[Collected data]
>>>>>

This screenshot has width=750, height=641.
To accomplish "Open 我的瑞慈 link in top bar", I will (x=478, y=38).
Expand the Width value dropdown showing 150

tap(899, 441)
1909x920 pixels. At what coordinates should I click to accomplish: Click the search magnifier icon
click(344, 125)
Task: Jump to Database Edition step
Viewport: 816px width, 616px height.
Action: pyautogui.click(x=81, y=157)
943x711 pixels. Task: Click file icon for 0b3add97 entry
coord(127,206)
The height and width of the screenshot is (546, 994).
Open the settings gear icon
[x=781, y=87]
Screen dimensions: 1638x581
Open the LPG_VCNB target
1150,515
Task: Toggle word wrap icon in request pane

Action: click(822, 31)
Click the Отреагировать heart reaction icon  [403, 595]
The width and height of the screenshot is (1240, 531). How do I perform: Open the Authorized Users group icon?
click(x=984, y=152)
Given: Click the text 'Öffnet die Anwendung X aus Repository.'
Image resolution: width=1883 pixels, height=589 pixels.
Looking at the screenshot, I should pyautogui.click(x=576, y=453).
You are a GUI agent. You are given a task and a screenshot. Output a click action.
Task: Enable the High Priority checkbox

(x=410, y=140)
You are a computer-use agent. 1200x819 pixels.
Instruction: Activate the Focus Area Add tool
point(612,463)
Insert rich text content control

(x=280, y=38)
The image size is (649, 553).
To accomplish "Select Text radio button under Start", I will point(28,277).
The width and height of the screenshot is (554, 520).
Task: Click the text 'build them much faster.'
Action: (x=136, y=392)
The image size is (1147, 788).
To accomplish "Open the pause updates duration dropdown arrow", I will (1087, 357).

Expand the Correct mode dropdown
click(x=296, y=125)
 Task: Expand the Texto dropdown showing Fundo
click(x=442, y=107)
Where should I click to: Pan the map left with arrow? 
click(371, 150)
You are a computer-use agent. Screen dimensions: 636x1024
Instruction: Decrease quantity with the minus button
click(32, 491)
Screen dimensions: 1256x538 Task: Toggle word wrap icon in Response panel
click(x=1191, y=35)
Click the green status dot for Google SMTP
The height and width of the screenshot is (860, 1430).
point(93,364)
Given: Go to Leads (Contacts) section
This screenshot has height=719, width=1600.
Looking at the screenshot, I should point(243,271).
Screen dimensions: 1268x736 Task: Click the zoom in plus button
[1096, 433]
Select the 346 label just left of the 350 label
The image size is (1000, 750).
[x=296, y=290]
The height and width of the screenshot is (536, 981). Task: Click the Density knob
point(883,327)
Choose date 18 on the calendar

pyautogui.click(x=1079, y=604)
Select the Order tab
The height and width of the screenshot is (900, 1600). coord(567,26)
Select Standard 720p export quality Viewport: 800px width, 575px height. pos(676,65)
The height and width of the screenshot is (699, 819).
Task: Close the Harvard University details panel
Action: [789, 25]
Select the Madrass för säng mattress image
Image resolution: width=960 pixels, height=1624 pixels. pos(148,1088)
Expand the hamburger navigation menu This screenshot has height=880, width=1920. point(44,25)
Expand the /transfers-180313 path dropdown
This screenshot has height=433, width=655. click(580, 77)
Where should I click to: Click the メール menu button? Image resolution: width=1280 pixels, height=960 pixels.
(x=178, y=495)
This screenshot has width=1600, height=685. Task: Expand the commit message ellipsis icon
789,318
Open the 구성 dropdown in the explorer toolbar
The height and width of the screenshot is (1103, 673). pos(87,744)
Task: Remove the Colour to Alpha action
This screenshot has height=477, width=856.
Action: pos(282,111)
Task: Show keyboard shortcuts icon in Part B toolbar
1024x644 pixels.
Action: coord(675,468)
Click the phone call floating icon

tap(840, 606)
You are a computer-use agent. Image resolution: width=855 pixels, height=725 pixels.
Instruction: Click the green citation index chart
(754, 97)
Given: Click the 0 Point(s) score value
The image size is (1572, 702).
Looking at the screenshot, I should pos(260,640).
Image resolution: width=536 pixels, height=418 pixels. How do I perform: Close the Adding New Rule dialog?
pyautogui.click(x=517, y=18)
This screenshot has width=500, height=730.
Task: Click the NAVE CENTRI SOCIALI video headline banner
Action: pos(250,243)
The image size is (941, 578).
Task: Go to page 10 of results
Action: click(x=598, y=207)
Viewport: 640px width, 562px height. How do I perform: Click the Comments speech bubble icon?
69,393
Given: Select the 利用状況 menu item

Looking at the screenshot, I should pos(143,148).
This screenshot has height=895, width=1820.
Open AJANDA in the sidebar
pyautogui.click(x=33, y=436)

<<<<<

### Problem to work on
Nothing but the lines from the one with "This screenshot has width=1600, height=685." through the last line of the data should appear; print them exactly.

### Response to the task
This screenshot has width=1600, height=685. Task: Expand the commit message ellipsis icon
789,318
Open the 구성 dropdown in the explorer toolbar
The height and width of the screenshot is (1103, 673). pos(87,744)
Task: Remove the Colour to Alpha action
This screenshot has height=477, width=856.
Action: pos(282,111)
Task: Show keyboard shortcuts icon in Part B toolbar
1024x644 pixels.
Action: coord(675,468)
Click the phone call floating icon

tap(840, 606)
You are a computer-use agent. Image resolution: width=855 pixels, height=725 pixels.
Instruction: Click the green citation index chart
(754, 97)
Given: Click the 0 Point(s) score value
The image size is (1572, 702).
Looking at the screenshot, I should pos(260,640).
Image resolution: width=536 pixels, height=418 pixels. How do I perform: Close the Adding New Rule dialog?
pyautogui.click(x=517, y=18)
This screenshot has width=500, height=730.
Task: Click the NAVE CENTRI SOCIALI video headline banner
Action: pos(250,243)
The image size is (941, 578).
Task: Go to page 10 of results
Action: click(x=598, y=207)
Viewport: 640px width, 562px height. How do I perform: Click the Comments speech bubble icon?
69,393
Given: Select the 利用状況 menu item

Looking at the screenshot, I should pos(143,148).
This screenshot has height=895, width=1820.
Open AJANDA in the sidebar
pyautogui.click(x=33, y=436)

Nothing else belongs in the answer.